Last night I was reminded of the fascinating world of moveable bridges. From the glorious transporter bridges of ports and river estuaries to hulking swing bridges of the New Jersey railroad, these projects would make interesting interdisciplinary case studies for civil and mechanical engineers.
The lightbulb went on when I found this fantastic set of animations on Wikipedia showing the movements of different types of moveable bridges. For me part of the wonder of civil engineering is the scale of the projects. When those massive structures start to move, well, I just have to sit down. But as well as wonder, I think they offer really valuable learning.
A conclusion of research interviews I carried out last year about developing engineering skills for industry was that engineering employers want graduates who can work with people from other backgrounds to solve engineering problems. In my experience as a civil engineering student we felt miles apart from our mechanical cousins down the corridor. Crudely, we were concerned with things that stayed still, and they were concerned with things that moved. Civils courses that had the word ‘dynamic’ in the title were considered hard and we knew our engineering relatives were studying a more difficult degree!

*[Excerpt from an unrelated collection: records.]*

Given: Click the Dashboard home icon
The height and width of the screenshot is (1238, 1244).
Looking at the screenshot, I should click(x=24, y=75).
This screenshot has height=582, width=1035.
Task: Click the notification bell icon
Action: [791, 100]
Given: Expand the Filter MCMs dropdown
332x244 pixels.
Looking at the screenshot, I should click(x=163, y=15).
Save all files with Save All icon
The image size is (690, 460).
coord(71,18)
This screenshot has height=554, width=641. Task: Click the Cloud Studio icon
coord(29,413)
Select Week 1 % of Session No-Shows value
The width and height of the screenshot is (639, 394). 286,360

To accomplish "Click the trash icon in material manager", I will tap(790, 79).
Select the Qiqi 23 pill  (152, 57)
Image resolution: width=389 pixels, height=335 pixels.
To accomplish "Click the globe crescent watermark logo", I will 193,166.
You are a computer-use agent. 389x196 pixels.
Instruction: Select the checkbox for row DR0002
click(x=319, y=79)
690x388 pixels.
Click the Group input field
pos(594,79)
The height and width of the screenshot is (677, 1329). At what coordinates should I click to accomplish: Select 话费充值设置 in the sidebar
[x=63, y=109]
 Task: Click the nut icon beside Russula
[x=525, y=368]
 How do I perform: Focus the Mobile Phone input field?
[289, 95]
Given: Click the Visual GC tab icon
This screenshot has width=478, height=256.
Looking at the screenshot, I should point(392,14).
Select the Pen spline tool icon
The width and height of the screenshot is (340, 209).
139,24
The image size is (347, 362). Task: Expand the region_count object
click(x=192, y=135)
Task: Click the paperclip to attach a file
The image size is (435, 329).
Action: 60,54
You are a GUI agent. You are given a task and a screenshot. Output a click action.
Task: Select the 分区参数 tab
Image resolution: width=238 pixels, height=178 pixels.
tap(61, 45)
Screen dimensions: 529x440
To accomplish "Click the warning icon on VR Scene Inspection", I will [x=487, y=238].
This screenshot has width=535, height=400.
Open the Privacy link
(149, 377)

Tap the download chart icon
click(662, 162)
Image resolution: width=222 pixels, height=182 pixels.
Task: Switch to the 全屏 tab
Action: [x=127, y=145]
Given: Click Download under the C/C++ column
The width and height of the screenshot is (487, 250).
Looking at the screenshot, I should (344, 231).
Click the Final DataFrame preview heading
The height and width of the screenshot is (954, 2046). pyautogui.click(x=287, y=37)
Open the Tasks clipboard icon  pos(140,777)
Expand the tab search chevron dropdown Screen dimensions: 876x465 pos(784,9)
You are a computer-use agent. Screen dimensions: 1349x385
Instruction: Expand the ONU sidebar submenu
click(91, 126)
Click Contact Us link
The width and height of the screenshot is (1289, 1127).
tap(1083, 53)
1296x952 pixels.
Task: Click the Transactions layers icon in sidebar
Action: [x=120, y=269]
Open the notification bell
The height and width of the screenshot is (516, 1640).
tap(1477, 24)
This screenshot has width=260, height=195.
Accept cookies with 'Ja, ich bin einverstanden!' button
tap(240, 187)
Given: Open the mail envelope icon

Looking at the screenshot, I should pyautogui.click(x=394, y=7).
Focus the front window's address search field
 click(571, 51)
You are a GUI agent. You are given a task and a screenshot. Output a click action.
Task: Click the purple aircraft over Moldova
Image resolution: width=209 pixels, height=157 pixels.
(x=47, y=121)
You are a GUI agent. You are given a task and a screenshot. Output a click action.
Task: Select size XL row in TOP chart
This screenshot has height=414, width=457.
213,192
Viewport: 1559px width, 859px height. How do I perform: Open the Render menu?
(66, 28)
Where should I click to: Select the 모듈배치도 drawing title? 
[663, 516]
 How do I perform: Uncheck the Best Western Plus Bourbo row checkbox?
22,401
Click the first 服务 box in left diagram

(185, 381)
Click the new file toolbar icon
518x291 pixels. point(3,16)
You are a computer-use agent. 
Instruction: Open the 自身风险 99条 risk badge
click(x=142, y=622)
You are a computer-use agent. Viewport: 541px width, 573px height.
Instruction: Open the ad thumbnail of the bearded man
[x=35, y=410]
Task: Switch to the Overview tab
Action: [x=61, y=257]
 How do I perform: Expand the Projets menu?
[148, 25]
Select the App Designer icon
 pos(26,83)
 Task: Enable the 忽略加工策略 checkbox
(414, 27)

One of the challenges in giving students opportunities for interdisciplinary working is the siloed nature of university departments. This is a problem not just across engineering but also in the built environment. I know of major institutions whose civil engineering and architecture students never meet – at least in any formal capacity. So I am increasingly on the look-out for projects or topics that can bring different disciplines together. And a moveable bridge could be just the ticket.
At the Constructionarium, where engineering students build scaled versions of engineering structures using real materials, plant and processes, two of the bridge projects on site require already significant movement of the superstructure to complete the structure. At Millau the students construct bridge piers in the gorge and slide the deck units across from the gorge sides. At Kingsgate the two halves are the bridge a constructed on either bank of the river and then rotated into position to meet in the middle – I am still struck by the elegance of this construction method.
Moving a bridge deck once as part of the construction sequence is a starting point, but the real crossover with mechanical engineering begins when the bridge requires a permanent mechanism to make the movement repeatable. At their simplest, moveable bridges require bearings to move the deck units, but a more challenging project would be to have to include hydraulic rams to make get the deck to to lift or swing.
The aim of the crossover is to give students from either bank of this engineering divide the chance to understand the perspective of the people from the other side so that they might work together better in the future. For the civil engineer that might mean understanding how mechanisms are modelled, the dynamic forces on moving elements and the tolerances required to get the structure to work. For mechanical engineers that might mean understanding how a piece of mechanical plant fits into a civil engineering structure and understanding the practicalities of construction on site.
But as well as the educational reasons for wanting to develop a moveable bridge-themed student project, I have a more personal reason. When I lived in New Jersey I’d often take the train to New York, and I would stare out of the window in wonder at the host of moveable bridges of every type that the railroad uses between Jersey City and Elizabeth. We just don’t have the same proliferation of moveable bridges in the UK (maybe we paid more to put our railways on viaducts?).
A couple of years later I had a Saturday job in an office adjacent to Thomas Hetherwick’s roll-up bridge. We’d get people visiting the bridge every day and one time I got chatting to a retired engineer from the states, who it turns out had been a very senior member of staff at the US’s largest moveable bridge specialists. He had worked on and knew a great deal about many of those bridges that I had seen out of the train window in Jersey. Hearing that I was studying engineering, he told me all sorts of fascinating stories.
Six months later after leaving that job, I dropped by to see my old colleagues, and the receptionist gave me an envelope stuffed full of pictures and reports that that engineer had posted me from the states, without a return address – I had no way to say thank you. To make things worse, I then managed to lose this treasure trove. If I am able to contrive to get a moveable bridge project set up at the Constructionarium, it willl be my way of saying thank you to that generous-minded engineer.